Two Interesting Survey Requests

  • From: Catherine Thomas <braille@xxxxxxxxx>
  • To: optacon-l@xxxxxxxxxxxxx
  • Date: Sun, 7 May 2006 05:53:23 -0400 (EDT)

Here they are below with only the identifying information stripped.
-----
  Date: Sun, 7 May 2006
Subject: Optacon
I got this address from the vip-l list, however I am fairly new to email so not 
sure how I would go completing a survey via email. Perhpas you could provide me 
with phone contact details also just in case.
I learnt optacon at the age of thirteen and have been a great surrporter and 
user of it for the past thirty years - I am up to my third, but the battery is 
failing and I would literally feel like committing suicide if it ever does, 
even though I have learnt to use a scanner.
For instance, I was an exchange student in Japan for a year. During that time I 
was able to use the optacon to teach me the Japanese script and language, and 
can now read letters written to me in that script. After that time I lived for 
some years in a meditation ashram in India, where again I used the optacon to 
teach myself basic Hindi. I could never have accessed these without an optacon.

Beyond that, how much quicker to read a bank statement or account when you get 
one every month and know its layout, so can just immediately go to the relevant 
lines or columns without reading all the crap!
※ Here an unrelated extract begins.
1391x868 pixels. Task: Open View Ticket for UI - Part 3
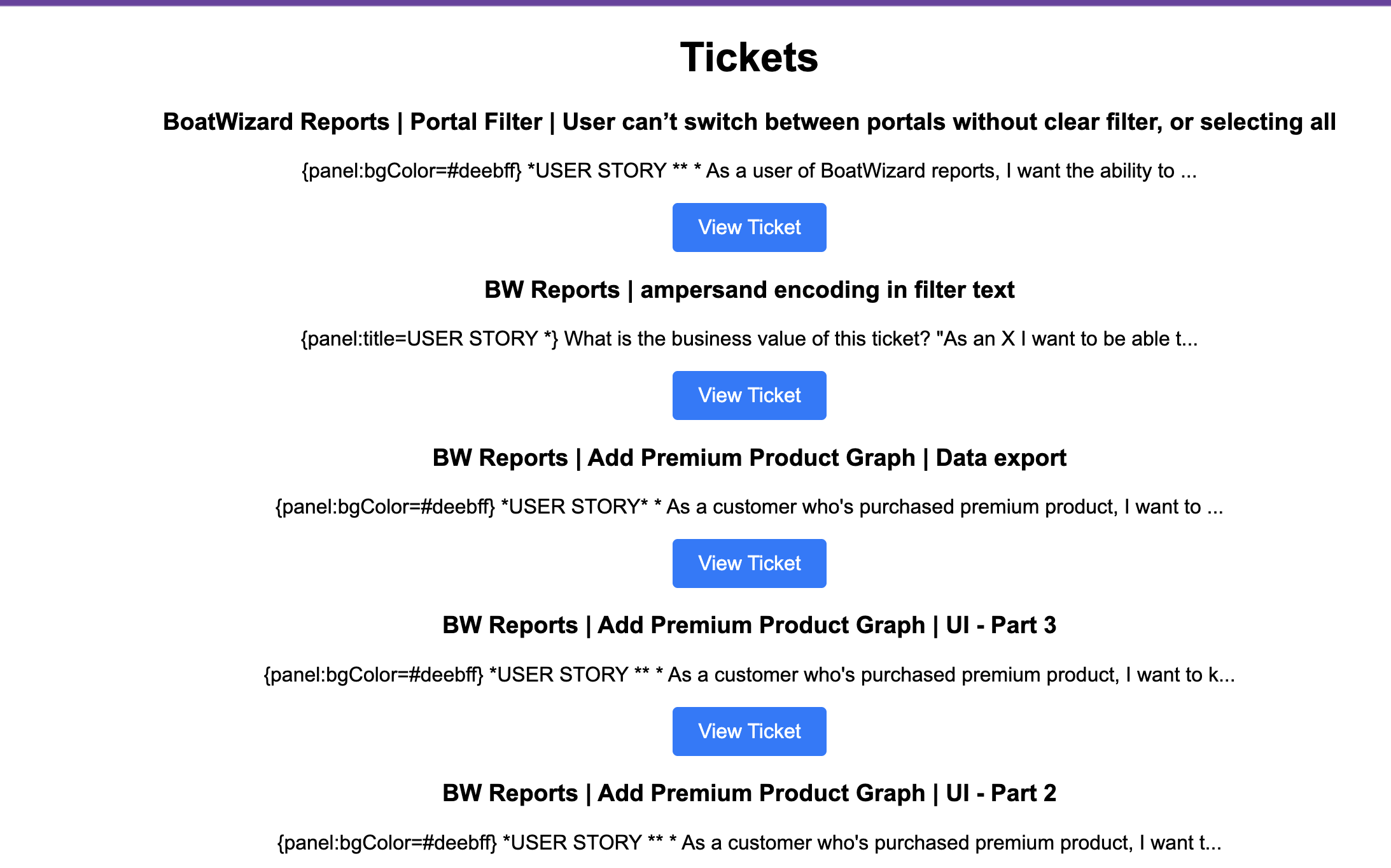click(x=749, y=732)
How else would I know where the printing is on greeting cards and therefore 
where the blank space is on which for me to write my message? And how could I 
be sure that the pen had worked properly and my hand-written message and 
addressed envelope are legible?

At school I also used it to follow electrical circuit diagrams and other simple 
diagrams.

And what about reading info on curved surfaces, such as tablet bottles and 
cnas. A bit tricky, but still possible with the optacon.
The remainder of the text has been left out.